**WHAT IS BEING ASKED**
State, as a single number, how many lines in the data below contain "next".

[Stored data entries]
-- Opening Marker --

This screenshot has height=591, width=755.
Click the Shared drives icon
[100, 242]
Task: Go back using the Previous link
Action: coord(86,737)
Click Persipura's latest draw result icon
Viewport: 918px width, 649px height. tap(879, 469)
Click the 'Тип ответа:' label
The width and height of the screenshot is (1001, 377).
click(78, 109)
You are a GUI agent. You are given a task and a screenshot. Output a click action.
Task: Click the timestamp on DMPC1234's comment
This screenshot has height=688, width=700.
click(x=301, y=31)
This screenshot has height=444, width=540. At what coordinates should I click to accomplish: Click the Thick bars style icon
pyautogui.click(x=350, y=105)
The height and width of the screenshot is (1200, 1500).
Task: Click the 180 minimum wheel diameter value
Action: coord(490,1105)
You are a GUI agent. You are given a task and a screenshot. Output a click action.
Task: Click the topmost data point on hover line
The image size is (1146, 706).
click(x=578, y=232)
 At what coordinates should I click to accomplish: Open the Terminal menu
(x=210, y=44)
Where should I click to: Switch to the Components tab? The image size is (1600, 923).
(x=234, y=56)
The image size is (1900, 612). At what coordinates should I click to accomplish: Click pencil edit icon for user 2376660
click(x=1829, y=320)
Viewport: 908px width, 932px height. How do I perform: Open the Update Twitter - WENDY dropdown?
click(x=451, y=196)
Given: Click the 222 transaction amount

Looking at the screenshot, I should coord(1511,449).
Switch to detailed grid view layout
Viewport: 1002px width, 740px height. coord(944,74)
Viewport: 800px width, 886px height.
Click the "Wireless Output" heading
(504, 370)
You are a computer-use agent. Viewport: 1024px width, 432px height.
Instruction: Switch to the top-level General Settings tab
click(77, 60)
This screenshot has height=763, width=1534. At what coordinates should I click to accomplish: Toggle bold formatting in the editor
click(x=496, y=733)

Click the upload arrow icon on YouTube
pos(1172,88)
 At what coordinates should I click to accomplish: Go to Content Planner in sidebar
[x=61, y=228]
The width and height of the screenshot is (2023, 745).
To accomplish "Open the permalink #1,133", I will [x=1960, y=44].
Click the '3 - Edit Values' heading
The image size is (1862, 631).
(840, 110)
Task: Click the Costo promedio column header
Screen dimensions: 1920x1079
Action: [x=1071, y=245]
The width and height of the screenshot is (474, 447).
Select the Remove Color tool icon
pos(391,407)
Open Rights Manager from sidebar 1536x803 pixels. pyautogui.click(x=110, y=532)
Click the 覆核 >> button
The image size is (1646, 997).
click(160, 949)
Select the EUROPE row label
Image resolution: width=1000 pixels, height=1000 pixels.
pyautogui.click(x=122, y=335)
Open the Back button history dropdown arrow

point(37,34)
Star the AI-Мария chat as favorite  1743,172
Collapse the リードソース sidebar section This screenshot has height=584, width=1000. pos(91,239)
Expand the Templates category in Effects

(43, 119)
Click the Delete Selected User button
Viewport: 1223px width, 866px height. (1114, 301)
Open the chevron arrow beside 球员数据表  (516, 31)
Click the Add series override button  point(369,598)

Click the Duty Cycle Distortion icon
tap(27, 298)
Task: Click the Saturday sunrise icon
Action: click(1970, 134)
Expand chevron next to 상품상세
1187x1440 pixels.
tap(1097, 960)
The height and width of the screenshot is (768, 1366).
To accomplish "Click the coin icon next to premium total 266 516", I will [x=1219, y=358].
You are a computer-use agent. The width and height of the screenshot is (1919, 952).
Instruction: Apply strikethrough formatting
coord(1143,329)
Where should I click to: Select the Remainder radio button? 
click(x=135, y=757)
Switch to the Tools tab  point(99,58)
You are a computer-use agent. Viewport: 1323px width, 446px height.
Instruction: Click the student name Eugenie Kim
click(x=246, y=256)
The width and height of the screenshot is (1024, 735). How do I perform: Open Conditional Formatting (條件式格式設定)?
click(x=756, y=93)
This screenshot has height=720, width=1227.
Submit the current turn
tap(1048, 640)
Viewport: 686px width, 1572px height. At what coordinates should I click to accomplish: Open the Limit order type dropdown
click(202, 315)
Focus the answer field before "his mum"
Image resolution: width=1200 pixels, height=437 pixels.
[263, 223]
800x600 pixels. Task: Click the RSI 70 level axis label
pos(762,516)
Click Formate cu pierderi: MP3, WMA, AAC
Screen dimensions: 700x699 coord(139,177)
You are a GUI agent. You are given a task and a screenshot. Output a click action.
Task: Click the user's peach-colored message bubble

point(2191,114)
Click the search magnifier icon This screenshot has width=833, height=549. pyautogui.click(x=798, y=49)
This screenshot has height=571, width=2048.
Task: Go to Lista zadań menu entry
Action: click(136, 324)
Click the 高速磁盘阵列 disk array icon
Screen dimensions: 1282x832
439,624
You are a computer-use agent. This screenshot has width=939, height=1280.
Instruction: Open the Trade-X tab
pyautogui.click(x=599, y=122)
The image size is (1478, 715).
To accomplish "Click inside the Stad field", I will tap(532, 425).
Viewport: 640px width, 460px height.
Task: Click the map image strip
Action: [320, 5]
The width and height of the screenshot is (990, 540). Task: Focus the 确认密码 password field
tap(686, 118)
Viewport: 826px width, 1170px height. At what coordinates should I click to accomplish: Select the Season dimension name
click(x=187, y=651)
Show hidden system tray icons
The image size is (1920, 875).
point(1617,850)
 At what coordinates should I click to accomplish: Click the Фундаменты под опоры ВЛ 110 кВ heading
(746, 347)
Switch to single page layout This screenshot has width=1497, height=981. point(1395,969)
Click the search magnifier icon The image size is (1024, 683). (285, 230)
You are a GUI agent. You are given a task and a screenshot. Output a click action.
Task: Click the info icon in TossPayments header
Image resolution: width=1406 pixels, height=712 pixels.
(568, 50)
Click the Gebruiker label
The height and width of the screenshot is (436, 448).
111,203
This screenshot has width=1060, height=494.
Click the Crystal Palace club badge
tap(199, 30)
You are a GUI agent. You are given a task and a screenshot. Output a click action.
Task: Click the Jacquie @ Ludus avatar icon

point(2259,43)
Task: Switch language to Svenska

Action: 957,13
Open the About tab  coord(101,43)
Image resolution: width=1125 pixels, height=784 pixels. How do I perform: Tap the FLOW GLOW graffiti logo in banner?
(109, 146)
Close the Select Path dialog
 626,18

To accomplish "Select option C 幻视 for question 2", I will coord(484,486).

-- Closing Marker --

**RESPONSE TO THE EXERCISE**
2